Monday, August 27, 2007

Notre Dame of Paris. Allan Temko.

Notre Dame of Paris
Allan Temko
New York: Time, Inc. Book Division. 1952

Why read it? Nonfiction. This book re-creates for the reader the world in which Notre Dame Cathedral was built. Construction of the Cathedral occurred because of the extraordinary faith of the people of its time—the world which Henry Adams describes as a unified society built around the Catholic religion and the universal love for the Virgin Mary. To read this book is to engage actively in the construction of one of the world’s great monuments to faith. It is also an outstanding work of art.
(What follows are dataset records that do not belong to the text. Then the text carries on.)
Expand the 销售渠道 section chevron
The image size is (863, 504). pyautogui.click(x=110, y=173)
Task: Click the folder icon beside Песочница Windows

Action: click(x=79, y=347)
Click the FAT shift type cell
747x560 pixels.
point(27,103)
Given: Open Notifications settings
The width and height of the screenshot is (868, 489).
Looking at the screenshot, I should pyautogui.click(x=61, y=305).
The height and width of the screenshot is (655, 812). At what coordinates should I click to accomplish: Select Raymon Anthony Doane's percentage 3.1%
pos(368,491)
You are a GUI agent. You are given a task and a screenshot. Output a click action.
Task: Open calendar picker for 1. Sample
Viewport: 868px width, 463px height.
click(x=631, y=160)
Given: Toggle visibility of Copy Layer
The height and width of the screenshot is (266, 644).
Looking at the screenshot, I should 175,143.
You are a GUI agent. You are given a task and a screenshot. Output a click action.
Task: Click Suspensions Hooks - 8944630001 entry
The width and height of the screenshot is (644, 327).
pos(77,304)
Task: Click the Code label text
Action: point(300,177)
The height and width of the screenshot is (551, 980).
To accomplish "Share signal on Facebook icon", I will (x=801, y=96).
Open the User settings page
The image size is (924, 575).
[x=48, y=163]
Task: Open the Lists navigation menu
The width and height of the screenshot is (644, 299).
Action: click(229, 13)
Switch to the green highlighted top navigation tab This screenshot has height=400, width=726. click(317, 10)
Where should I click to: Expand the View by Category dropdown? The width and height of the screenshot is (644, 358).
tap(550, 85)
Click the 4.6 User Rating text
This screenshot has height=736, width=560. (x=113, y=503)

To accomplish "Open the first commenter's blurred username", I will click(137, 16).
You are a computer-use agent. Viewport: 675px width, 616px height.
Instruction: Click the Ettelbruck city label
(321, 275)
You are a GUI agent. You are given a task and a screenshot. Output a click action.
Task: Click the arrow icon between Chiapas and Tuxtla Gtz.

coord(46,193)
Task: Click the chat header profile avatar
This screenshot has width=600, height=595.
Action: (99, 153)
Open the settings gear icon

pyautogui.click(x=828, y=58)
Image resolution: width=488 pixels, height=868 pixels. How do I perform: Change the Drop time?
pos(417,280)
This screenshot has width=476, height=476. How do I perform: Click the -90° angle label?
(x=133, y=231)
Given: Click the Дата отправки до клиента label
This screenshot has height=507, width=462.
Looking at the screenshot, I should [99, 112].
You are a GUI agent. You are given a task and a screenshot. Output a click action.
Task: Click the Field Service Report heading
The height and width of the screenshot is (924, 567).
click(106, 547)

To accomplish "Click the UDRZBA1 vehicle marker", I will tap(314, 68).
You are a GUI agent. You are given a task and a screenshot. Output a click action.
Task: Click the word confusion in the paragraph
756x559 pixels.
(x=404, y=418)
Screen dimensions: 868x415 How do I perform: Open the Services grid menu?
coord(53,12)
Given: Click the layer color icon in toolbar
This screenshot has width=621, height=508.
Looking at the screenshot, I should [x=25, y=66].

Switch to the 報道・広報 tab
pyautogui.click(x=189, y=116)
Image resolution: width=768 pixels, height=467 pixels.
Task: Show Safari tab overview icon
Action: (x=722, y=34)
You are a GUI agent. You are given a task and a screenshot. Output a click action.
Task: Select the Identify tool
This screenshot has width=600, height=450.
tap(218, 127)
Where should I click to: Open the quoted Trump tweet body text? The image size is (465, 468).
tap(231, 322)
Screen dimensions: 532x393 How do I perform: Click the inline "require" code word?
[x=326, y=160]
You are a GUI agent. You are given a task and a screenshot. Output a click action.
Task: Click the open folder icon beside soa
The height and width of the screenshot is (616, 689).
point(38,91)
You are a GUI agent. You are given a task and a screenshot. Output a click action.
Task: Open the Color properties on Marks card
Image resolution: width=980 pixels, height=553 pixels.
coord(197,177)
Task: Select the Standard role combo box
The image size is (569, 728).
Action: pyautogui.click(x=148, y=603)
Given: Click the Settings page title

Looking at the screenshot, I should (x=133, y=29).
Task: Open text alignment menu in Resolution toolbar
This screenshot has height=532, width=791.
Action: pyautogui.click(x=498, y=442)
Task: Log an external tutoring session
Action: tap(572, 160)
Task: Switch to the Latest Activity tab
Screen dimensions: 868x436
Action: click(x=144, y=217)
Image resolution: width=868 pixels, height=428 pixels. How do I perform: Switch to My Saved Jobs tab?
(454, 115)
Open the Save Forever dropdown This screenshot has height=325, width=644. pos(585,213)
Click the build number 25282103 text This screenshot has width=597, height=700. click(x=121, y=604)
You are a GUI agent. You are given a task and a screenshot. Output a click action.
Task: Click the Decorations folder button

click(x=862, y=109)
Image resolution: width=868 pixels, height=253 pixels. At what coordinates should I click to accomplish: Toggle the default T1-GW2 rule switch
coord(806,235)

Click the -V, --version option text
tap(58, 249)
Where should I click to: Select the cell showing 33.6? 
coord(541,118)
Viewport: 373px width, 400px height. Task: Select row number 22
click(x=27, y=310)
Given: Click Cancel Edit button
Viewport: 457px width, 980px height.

Sample Ideas from the Book. Henry Adams: The uniqueness of the Middle ages was not in their courts or castles or battles but in their cathedrals. Temko’s central theme: the genius of the age and the sweat of its people were poured into the cathedral until it became the climactic achievement of medieval Paris. Notre Dame is never boring. Built by a superb common effort in which the entire community took part, the manual laborer as well as the master artist, the serf and the villein as well as the merchant and the prince. Notre Dame possesses the variety of life itself. The communal Middle Ages when men as at few moments in history enjoyed their joint capacity to create. There is no waste—the first crime in architecture as in other arts.

Nothing haphazard in the construction of the cathedral. No project on the grand order has been more lucidly conceived and executed. Architects changed and bishops, but the grand original design of Maurice de Sully remained dominant. The typical cathedral was built in less than 100 years. The earliest known use of the device called the flying buttress, which, like most great inventions, emerged in several regions almost simultaneously. Notre Dame cannot be conceived as standing otherwise or in any other place; the site, climate, the amount of light in the air, the materials available, are all part of great construction; the same Master Builder would have built a different church at Reims and Amiens.

For Mary knows not how to judge, but only to forgive. In the Virgin’s code of justice there was no punishment, but only pardon. It was for the love of Mary that the entire community of medieval Paris joined to create the cathedral in her honor. Mary lifted and civilized the entire Western world; in an era of continual male brutality, her emblem, the rose, became the sign of the less brutal woman.

Quote. “Notre Dame depicts nothing less than the whole natural universe as it was known at the start of the thirteenth century.”

Quote. Corbusier: “A cathedral is a difficult problem ingeniously solved.”